→ **Stored data entries**
- - - - -
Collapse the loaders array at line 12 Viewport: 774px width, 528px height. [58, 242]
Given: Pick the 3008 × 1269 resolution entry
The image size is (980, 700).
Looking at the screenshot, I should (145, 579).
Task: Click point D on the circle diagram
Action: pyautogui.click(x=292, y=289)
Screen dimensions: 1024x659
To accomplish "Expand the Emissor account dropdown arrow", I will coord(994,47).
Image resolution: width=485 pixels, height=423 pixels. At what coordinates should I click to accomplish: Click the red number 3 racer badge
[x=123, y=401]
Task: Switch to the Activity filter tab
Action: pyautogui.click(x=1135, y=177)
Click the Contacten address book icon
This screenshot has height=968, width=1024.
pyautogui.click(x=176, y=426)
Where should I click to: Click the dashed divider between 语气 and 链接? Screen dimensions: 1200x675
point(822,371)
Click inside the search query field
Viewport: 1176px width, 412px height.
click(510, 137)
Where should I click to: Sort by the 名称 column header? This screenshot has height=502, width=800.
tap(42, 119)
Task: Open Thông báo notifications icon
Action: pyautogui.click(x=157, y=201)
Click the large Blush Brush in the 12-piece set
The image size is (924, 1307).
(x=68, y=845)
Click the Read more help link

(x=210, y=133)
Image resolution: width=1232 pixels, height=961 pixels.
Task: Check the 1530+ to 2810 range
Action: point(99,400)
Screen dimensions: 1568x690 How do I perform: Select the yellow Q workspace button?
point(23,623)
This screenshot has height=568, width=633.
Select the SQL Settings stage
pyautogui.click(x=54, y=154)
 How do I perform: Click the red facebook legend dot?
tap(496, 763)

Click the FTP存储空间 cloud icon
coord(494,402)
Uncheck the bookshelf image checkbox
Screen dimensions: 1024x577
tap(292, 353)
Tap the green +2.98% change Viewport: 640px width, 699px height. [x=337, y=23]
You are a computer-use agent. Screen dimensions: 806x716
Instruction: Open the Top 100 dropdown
- - - - -
→ **Your task**
Each of the records should be written out again, exactly as it reads.

→ **Exercise result**
Collapse the loaders array at line 12 Viewport: 774px width, 528px height. [58, 242]
Given: Pick the 3008 × 1269 resolution entry
The image size is (980, 700).
Looking at the screenshot, I should (145, 579).
Task: Click point D on the circle diagram
Action: pyautogui.click(x=292, y=289)
Screen dimensions: 1024x659
To accomplish "Expand the Emissor account dropdown arrow", I will coord(994,47).
Image resolution: width=485 pixels, height=423 pixels. At what coordinates should I click to accomplish: Click the red number 3 racer badge
[x=123, y=401]
Task: Switch to the Activity filter tab
Action: pyautogui.click(x=1135, y=177)
Click the Contacten address book icon
This screenshot has height=968, width=1024.
pyautogui.click(x=176, y=426)
Where should I click to: Click the dashed divider between 语气 and 链接? Screen dimensions: 1200x675
point(822,371)
Click inside the search query field
Viewport: 1176px width, 412px height.
click(510, 137)
Where should I click to: Sort by the 名称 column header? This screenshot has height=502, width=800.
tap(42, 119)
Task: Open Thông báo notifications icon
Action: pyautogui.click(x=157, y=201)
Click the large Blush Brush in the 12-piece set
The image size is (924, 1307).
(x=68, y=845)
Click the Read more help link

(x=210, y=133)
Image resolution: width=1232 pixels, height=961 pixels.
Task: Check the 1530+ to 2810 range
Action: point(99,400)
Screen dimensions: 1568x690 How do I perform: Select the yellow Q workspace button?
point(23,623)
This screenshot has height=568, width=633.
Select the SQL Settings stage
pyautogui.click(x=54, y=154)
 How do I perform: Click the red facebook legend dot?
tap(496, 763)

Click the FTP存储空间 cloud icon
coord(494,402)
Uncheck the bookshelf image checkbox
Screen dimensions: 1024x577
tap(292, 353)
Tap the green +2.98% change Viewport: 640px width, 699px height. [x=337, y=23]
You are a computer-use agent. Screen dimensions: 806x716
Instruction: Open the Top 100 dropdown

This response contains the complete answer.